WRITTEN INSTRUCTION =>
Rewrite all of the records below, replacing "Find the location of" with "Give the position of" wherever it occurs and leaving every other character unchanged.

[Dataset excerpt]
┄┄┄┄┄┄┄┄┄┄
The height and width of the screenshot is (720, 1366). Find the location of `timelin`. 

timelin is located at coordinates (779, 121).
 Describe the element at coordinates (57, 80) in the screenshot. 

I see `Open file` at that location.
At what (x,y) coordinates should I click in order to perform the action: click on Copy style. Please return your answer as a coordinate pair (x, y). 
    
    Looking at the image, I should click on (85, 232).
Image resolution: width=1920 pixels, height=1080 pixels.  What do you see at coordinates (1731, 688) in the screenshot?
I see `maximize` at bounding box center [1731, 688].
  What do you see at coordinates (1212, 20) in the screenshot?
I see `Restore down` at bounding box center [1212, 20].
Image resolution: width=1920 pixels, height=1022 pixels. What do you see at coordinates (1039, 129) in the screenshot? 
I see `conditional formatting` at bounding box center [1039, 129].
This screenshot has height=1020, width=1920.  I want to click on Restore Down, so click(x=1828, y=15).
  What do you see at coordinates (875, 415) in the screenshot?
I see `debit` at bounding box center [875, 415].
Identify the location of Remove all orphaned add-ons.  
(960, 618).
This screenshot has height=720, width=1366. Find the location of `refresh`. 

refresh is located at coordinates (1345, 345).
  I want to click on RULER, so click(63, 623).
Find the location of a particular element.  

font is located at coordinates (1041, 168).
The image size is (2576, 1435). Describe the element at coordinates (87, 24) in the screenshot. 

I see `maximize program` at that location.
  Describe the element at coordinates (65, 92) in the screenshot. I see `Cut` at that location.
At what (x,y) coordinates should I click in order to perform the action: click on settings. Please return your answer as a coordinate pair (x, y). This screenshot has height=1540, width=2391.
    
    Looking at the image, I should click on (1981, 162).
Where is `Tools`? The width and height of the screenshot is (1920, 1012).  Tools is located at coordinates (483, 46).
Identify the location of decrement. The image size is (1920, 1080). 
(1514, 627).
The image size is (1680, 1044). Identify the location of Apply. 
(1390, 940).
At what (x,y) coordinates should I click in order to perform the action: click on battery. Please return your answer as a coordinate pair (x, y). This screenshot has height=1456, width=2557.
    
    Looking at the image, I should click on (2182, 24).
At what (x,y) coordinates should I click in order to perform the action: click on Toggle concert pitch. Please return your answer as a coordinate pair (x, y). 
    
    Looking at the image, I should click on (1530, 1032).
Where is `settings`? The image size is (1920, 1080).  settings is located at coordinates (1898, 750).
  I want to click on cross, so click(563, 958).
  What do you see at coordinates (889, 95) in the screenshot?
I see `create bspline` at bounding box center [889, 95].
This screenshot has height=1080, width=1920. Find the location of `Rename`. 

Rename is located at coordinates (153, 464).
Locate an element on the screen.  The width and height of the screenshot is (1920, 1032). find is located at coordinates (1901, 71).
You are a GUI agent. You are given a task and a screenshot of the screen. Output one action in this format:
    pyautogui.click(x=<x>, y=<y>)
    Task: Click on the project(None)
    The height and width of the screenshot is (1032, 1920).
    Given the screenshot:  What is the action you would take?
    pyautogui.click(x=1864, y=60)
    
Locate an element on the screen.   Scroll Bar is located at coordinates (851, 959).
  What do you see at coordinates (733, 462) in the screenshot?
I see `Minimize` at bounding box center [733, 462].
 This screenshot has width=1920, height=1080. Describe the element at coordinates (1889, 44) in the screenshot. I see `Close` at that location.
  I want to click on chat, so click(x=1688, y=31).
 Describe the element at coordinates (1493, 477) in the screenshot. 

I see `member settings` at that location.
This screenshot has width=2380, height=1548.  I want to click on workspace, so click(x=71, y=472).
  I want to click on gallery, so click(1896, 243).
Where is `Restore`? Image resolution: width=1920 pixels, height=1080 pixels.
┄┄┄┄┄┄┄┄┄┄
SOLUTION FOR THIS EXERCISE =>
The height and width of the screenshot is (720, 1366). Give the position of `timelin`. 

timelin is located at coordinates (779, 121).
 Describe the element at coordinates (57, 80) in the screenshot. 

I see `Open file` at that location.
At what (x,y) coordinates should I click in order to perform the action: click on Copy style. Please return your answer as a coordinate pair (x, y). 
    
    Looking at the image, I should click on (85, 232).
Image resolution: width=1920 pixels, height=1080 pixels.  What do you see at coordinates (1731, 688) in the screenshot?
I see `maximize` at bounding box center [1731, 688].
  What do you see at coordinates (1212, 20) in the screenshot?
I see `Restore down` at bounding box center [1212, 20].
Image resolution: width=1920 pixels, height=1022 pixels. What do you see at coordinates (1039, 129) in the screenshot? 
I see `conditional formatting` at bounding box center [1039, 129].
This screenshot has height=1020, width=1920.  I want to click on Restore Down, so click(x=1828, y=15).
  What do you see at coordinates (875, 415) in the screenshot?
I see `debit` at bounding box center [875, 415].
Identify the location of Remove all orphaned add-ons.  
(960, 618).
This screenshot has height=720, width=1366. Give the position of `refresh`. 

refresh is located at coordinates (1345, 345).
  I want to click on RULER, so click(63, 623).
Give the position of a particular element.  

font is located at coordinates (1041, 168).
The image size is (2576, 1435). Describe the element at coordinates (87, 24) in the screenshot. 

I see `maximize program` at that location.
  Describe the element at coordinates (65, 92) in the screenshot. I see `Cut` at that location.
At what (x,y) coordinates should I click in order to perform the action: click on settings. Please return your answer as a coordinate pair (x, y). This screenshot has height=1540, width=2391.
    
    Looking at the image, I should click on (1981, 162).
Where is `Tools`? The width and height of the screenshot is (1920, 1012).  Tools is located at coordinates (483, 46).
Identify the location of decrement. The image size is (1920, 1080). 
(1514, 627).
The image size is (1680, 1044). Identify the location of Apply. 
(1390, 940).
At what (x,y) coordinates should I click in order to perform the action: click on battery. Please return your answer as a coordinate pair (x, y). This screenshot has height=1456, width=2557.
    
    Looking at the image, I should click on (2182, 24).
At what (x,y) coordinates should I click in order to perform the action: click on Toggle concert pitch. Please return your answer as a coordinate pair (x, y). 
    
    Looking at the image, I should click on (1530, 1032).
Where is `settings`? The image size is (1920, 1080).  settings is located at coordinates (1898, 750).
  I want to click on cross, so click(563, 958).
  What do you see at coordinates (889, 95) in the screenshot?
I see `create bspline` at bounding box center [889, 95].
This screenshot has height=1080, width=1920. Give the position of `Rename`. 

Rename is located at coordinates (153, 464).
Locate an element on the screen.  The width and height of the screenshot is (1920, 1032). find is located at coordinates (1901, 71).
You are a GUI agent. You are given a task and a screenshot of the screen. Output one action in this format:
    pyautogui.click(x=<x>, y=<y>)
    Task: Click on the project(None)
    The height and width of the screenshot is (1032, 1920).
    Given the screenshot:  What is the action you would take?
    pyautogui.click(x=1864, y=60)
    
Locate an element on the screen.   Scroll Bar is located at coordinates (851, 959).
  What do you see at coordinates (733, 462) in the screenshot?
I see `Minimize` at bounding box center [733, 462].
 This screenshot has width=1920, height=1080. Describe the element at coordinates (1889, 44) in the screenshot. I see `Close` at that location.
  I want to click on chat, so click(x=1688, y=31).
 Describe the element at coordinates (1493, 477) in the screenshot. 

I see `member settings` at that location.
This screenshot has width=2380, height=1548.  I want to click on workspace, so click(x=71, y=472).
  I want to click on gallery, so click(1896, 243).
Where is `Restore`? Image resolution: width=1920 pixels, height=1080 pixels.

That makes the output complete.